Wherever the string "arrow" appears in the records, return the line that holds it.
--- AVAILABLE DATA Enclosed Below ---
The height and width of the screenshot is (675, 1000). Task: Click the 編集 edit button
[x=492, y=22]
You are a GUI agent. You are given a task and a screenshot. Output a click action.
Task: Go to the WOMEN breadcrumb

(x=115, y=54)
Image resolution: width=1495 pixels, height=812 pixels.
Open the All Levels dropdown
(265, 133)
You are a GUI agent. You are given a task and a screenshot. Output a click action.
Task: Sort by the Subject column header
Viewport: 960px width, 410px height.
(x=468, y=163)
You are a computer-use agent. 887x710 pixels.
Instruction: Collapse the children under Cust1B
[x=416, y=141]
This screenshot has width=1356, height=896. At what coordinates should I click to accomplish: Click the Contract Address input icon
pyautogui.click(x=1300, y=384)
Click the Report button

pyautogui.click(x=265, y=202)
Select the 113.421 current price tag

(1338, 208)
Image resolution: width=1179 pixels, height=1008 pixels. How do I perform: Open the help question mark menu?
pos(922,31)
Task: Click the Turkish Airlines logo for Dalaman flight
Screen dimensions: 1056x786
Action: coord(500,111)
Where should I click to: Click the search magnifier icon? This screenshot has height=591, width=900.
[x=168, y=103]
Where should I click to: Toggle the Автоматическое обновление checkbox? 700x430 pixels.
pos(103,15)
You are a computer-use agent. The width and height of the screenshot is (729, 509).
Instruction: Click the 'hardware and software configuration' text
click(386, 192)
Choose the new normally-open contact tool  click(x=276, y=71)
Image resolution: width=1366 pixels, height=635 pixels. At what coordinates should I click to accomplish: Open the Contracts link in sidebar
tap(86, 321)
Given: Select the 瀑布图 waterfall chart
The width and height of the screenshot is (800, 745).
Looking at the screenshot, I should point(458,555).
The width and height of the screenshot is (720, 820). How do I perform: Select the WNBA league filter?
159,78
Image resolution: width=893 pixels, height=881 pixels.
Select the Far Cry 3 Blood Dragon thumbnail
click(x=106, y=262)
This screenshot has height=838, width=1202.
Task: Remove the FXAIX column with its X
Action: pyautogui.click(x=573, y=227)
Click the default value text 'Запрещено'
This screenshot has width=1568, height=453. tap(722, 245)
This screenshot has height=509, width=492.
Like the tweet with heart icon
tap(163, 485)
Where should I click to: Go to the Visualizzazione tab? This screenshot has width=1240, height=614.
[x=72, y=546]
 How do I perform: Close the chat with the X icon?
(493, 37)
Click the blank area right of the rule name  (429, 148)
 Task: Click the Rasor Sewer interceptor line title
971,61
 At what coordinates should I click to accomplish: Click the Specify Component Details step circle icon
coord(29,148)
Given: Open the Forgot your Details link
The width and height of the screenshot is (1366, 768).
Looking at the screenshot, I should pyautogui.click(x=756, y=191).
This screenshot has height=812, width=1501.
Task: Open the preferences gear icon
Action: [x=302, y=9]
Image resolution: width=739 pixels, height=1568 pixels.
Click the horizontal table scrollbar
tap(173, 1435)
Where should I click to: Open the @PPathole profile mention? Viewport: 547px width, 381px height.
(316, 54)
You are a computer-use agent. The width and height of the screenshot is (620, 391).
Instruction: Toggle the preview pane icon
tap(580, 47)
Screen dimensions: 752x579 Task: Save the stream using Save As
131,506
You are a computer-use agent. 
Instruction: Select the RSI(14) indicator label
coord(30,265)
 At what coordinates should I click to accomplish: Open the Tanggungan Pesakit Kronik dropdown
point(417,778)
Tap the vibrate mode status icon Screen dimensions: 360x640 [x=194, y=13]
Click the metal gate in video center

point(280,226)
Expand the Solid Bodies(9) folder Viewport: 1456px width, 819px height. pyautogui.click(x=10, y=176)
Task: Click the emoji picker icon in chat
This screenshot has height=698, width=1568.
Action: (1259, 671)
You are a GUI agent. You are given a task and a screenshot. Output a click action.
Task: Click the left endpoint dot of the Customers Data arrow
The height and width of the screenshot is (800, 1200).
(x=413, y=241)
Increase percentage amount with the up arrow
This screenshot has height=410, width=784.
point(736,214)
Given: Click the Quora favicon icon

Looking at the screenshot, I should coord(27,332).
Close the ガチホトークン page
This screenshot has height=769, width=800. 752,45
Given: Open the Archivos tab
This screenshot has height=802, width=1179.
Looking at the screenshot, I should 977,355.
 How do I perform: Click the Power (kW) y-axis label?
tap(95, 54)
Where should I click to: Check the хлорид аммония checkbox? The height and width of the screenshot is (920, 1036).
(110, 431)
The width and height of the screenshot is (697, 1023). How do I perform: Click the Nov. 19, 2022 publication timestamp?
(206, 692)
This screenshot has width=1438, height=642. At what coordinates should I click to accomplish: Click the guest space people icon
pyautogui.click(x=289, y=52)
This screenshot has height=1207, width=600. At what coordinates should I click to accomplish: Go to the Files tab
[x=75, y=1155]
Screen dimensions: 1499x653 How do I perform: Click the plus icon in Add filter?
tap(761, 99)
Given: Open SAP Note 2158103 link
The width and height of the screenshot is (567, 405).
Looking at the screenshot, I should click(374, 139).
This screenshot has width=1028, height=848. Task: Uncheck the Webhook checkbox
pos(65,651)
--- End of Enclosed AVAILABLE DATA ---
◆ OUTPUT OF THE EXERCISE:
Task: Click the left endpoint dot of the Customers Data arrow
Increase percentage amount with the up arrow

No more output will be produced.